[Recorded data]
━━━━━━━━━━━━━━━━━━━━━━━━━━━━━━

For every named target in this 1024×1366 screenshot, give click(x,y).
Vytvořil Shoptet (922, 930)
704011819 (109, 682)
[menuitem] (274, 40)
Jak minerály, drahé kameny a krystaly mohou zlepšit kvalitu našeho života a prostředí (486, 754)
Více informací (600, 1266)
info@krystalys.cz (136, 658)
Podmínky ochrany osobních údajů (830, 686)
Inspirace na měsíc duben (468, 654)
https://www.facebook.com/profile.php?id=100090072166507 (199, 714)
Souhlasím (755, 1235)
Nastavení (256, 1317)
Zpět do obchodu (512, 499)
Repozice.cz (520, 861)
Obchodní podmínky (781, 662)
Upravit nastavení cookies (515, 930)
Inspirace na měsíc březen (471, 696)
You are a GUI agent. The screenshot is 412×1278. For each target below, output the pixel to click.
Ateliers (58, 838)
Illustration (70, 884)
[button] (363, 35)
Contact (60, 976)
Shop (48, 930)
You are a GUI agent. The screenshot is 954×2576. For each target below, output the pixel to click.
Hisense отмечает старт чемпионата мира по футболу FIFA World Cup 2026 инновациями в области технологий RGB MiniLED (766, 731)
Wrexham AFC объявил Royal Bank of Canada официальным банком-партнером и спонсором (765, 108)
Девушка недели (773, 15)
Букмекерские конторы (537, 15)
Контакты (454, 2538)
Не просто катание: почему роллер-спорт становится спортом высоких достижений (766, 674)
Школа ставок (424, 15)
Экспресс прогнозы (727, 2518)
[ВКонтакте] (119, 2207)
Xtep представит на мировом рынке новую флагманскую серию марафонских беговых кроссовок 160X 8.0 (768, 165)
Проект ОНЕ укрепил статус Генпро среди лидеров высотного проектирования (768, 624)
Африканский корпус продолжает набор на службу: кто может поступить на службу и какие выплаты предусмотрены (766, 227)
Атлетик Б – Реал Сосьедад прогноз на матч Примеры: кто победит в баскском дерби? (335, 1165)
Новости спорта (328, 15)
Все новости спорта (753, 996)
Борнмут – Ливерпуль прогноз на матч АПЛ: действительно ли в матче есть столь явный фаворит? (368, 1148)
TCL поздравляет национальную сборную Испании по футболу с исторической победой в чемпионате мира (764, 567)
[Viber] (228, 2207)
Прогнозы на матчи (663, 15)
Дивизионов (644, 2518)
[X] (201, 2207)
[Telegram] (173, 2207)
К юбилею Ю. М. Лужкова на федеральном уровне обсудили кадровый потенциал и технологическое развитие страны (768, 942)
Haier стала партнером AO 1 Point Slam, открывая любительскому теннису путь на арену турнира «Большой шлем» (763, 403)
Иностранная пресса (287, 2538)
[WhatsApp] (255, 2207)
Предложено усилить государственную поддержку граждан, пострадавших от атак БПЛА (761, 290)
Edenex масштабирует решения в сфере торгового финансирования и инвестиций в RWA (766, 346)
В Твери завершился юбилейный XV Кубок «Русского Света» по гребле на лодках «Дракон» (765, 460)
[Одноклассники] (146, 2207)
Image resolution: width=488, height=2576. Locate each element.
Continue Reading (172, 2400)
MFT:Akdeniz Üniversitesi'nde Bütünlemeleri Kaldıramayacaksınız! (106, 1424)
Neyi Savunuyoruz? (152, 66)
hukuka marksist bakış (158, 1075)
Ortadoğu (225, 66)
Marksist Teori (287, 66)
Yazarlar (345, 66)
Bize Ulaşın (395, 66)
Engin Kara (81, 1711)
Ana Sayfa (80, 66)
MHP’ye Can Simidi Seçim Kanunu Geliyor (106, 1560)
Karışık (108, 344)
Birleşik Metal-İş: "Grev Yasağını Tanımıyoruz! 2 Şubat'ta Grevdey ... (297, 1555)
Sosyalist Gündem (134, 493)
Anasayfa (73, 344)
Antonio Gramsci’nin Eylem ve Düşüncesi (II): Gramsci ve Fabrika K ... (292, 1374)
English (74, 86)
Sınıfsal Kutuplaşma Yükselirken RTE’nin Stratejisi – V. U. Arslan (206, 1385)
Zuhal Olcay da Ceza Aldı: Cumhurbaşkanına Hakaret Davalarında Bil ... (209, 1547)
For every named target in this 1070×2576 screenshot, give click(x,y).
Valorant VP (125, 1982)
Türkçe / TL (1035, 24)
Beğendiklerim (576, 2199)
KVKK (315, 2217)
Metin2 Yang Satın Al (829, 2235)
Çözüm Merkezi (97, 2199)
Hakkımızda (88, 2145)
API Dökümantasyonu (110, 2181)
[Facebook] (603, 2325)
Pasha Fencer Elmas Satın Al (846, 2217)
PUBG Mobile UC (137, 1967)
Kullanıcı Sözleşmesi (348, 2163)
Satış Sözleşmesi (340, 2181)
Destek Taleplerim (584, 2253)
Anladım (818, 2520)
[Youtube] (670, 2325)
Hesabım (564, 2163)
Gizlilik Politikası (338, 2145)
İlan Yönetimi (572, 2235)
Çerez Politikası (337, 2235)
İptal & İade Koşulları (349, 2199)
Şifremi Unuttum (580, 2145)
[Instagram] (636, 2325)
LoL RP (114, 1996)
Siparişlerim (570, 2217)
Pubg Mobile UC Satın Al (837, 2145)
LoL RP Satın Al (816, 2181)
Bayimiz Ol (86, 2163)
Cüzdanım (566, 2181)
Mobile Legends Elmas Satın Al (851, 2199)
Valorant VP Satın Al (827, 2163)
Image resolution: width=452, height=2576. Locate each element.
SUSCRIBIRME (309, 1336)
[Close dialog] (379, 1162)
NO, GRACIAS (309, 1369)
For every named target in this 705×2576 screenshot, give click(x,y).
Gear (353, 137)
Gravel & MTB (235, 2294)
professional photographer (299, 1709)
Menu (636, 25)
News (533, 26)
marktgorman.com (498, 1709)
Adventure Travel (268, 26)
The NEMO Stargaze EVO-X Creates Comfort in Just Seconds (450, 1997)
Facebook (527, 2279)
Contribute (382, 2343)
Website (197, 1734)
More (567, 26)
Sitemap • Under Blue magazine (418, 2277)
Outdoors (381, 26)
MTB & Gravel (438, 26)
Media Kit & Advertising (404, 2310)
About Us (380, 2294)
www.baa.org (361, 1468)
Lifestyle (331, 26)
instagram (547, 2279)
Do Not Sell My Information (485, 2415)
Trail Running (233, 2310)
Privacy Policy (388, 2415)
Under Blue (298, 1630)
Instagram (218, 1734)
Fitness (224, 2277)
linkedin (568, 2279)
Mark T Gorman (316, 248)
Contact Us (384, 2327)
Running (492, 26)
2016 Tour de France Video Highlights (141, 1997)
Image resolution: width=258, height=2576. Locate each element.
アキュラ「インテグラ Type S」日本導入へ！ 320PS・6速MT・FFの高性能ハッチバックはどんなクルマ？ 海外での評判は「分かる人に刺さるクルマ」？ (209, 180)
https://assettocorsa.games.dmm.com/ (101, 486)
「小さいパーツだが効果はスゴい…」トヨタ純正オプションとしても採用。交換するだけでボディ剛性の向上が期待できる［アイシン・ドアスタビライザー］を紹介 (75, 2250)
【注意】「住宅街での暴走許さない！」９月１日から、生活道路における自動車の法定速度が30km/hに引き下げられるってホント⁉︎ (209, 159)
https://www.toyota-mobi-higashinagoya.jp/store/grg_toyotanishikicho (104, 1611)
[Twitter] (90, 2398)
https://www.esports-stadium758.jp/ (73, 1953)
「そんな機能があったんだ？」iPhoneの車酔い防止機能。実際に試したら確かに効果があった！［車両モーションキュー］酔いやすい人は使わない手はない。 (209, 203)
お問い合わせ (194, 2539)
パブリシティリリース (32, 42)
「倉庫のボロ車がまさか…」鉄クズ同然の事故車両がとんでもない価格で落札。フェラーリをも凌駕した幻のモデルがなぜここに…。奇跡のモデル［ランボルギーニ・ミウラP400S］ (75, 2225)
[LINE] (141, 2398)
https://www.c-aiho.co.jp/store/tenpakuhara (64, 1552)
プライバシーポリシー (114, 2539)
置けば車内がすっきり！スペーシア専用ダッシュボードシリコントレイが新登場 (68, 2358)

━━━━━━━━━━━━━━━━━━━━━━━━━━━━━━

◆ **Exercise instructions**
Set down, exactly as they stand above, the lines starting with the line with "Прогнозы на матчи (663, 15)" and going on through the line with "Destek Taleplerim (584, 2253)", and no others.

◆ **Task solution**
Прогнозы на матчи (663, 15)
Дивизионов (644, 2518)
[X] (201, 2207)
[Telegram] (173, 2207)
К юбилею Ю. М. Лужкова на федеральном уровне обсудили кадровый потенциал и технологическое развитие страны (768, 942)
Haier стала партнером AO 1 Point Slam, открывая любительскому теннису путь на арену турнира «Большой шлем» (763, 403)
Иностранная пресса (287, 2538)
[WhatsApp] (255, 2207)
Предложено усилить государственную поддержку граждан, пострадавших от атак БПЛА (761, 290)
Edenex масштабирует решения в сфере торгового финансирования и инвестиций в RWA (766, 346)
В Твери завершился юбилейный XV Кубок «Русского Света» по гребле на лодках «Дракон» (765, 460)
[Одноклассники] (146, 2207)
Image resolution: width=488, height=2576. Locate each element.
Continue Reading (172, 2400)
MFT:Akdeniz Üniversitesi'nde Bütünlemeleri Kaldıramayacaksınız! (106, 1424)
Neyi Savunuyoruz? (152, 66)
hukuka marksist bakış (158, 1075)
Ortadoğu (225, 66)
Marksist Teori (287, 66)
Yazarlar (345, 66)
Bize Ulaşın (395, 66)
Engin Kara (81, 1711)
Ana Sayfa (80, 66)
MHP’ye Can Simidi Seçim Kanunu Geliyor (106, 1560)
Karışık (108, 344)
Birleşik Metal-İş: "Grev Yasağını Tanımıyoruz! 2 Şubat'ta Grevdey ... (297, 1555)
Sosyalist Gündem (134, 493)
Anasayfa (73, 344)
Antonio Gramsci’nin Eylem ve Düşüncesi (II): Gramsci ve Fabrika K ... (292, 1374)
English (74, 86)
Sınıfsal Kutuplaşma Yükselirken RTE’nin Stratejisi – V. U. Arslan (206, 1385)
Zuhal Olcay da Ceza Aldı: Cumhurbaşkanına Hakaret Davalarında Bil ... (209, 1547)
For every named target in this 1070×2576 screenshot, give click(x,y).
Valorant VP (125, 1982)
Türkçe / TL (1035, 24)
Beğendiklerim (576, 2199)
KVKK (315, 2217)
Metin2 Yang Satın Al (829, 2235)
Çözüm Merkezi (97, 2199)
Hakkımızda (88, 2145)
API Dökümantasyonu (110, 2181)
[Facebook] (603, 2325)
Pasha Fencer Elmas Satın Al (846, 2217)
PUBG Mobile UC (137, 1967)
Kullanıcı Sözleşmesi (348, 2163)
Satış Sözleşmesi (340, 2181)
Destek Taleplerim (584, 2253)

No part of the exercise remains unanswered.